Friday, 4 May 2012

It's Time For a Purge

Well, the local elections are utterly fascinating this year. And I'm not joking. I'm a bit sad that Plaid Cymru have slipped back, but they have a peculiar problem: they're a leftwing party but a lot of their voters are rightwing rural types who'd vote Tory if there were any who spoke Welsh.

The Greens have done OK here and there, and there are a sprinkling of leftwing party winners too. But the night really belongs to Labour. Locally, they've smashed the Tories and Lib Dems: only the two posh wards perched on the rock in Western Dark Place voted Tory: now we know that the inhabitants of Tettenhall don't care about the old, the young, the poor and the sick. Labour 17, Tories 2, Lib Dems 1. Fascists nowhere!

My personal favourites were the results from Witney Central and Chipping Norton, which both went Labour. Why? Because Witney is David Cameron's constituency, and Chipping Norton is the home of Jeremy Clarkson, Rebekah Brooks and a load of other unpleasant so-called 'personalities'. I'm fervently hoping that Clarkson's new councillor is a black vegetarian lesbian disabled Mexican… who rides a bike.

Labour are probably going to lose the London mayoral election, but that's a weird one anyway: it's a personality contest between a very sinister man who turns up on Have I Got News For You and gets away with calling black people 'piccaninnies', and a man who could cause a sectarian split in an empty room. I like most of Ken's policies but he can be a bit of a dick.

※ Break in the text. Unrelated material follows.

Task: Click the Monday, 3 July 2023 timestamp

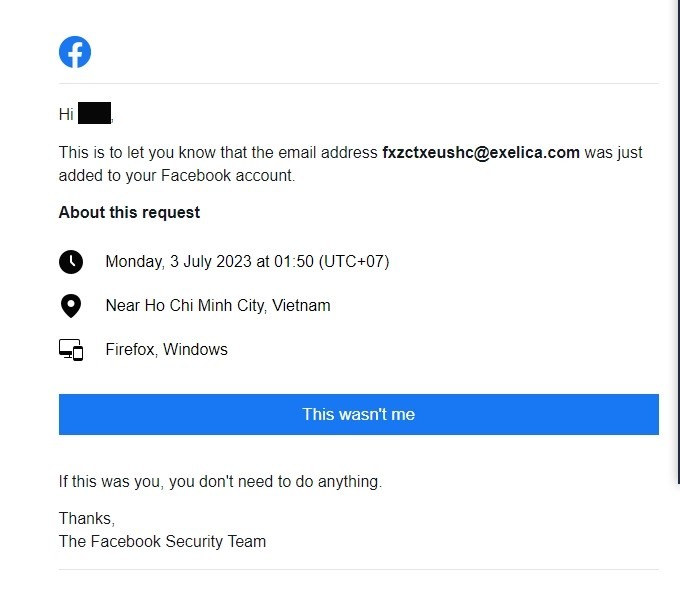Action: coord(247,262)
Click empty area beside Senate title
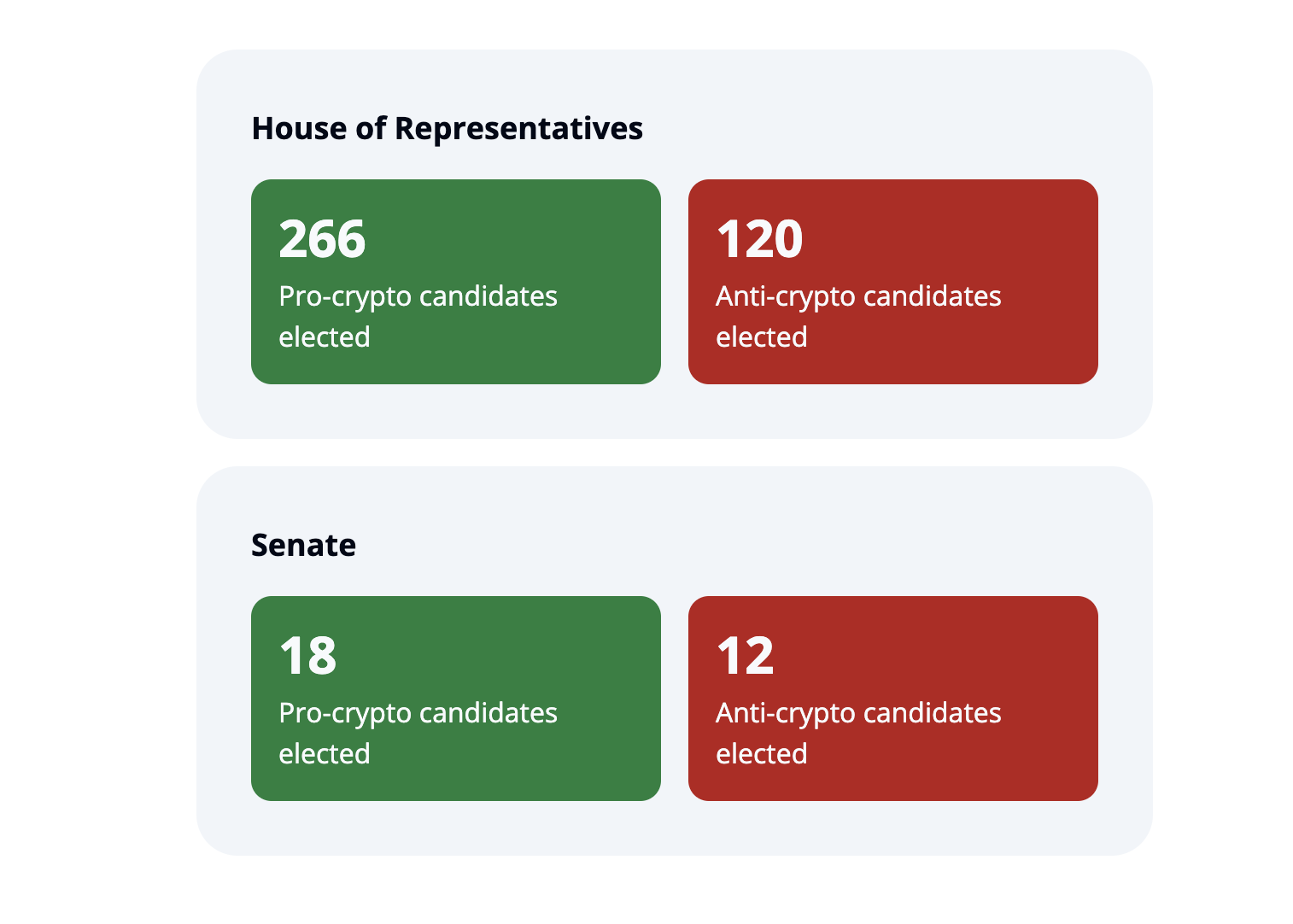 tap(726, 545)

Looking at the pair of them, I'm reminded of The Thick of It: in one episode, two awful politicians from each side are abandoned in a radio studio by their spin doctors on the basis that they're both just irredeemably awful. From about 8.15 minutes though the whole clip is a gem:

I know a lot of my socialist friends are horrified by my nonchalance when it comes to nationalist success, but I can't bring myself to be that ultra-purist. I'm from an Irish background, so post-colonial nationalism doesn't seem automatically rightwing and reactionary as it might in an imperialist nation (let's not go into how things actually worked out in Ireland, eh?). Plaid and the SNP are (mostly) post-68 left-nationalist, and Labour's done very little to help either of their languages or political development because it's been too comfortable as a one-party state to work hard enough.

Finally, there's a sting in the tail for Labour. The Tories have cunningly made sure that the most vicious cuts will be in council activities. That way, they'll be able to blame Labour councils in every press release and interview. Their own councils won't care much: they've already cut back services because their rich voters don't use libraries, social services, municipal pools, buses and so on, so they're free to reduce council taxes and proclaim that they're 'efficient'. Labour councils will try to protect the poor but be forced to make cuts - at which point the Tories will attack them. Cynical, isn't it?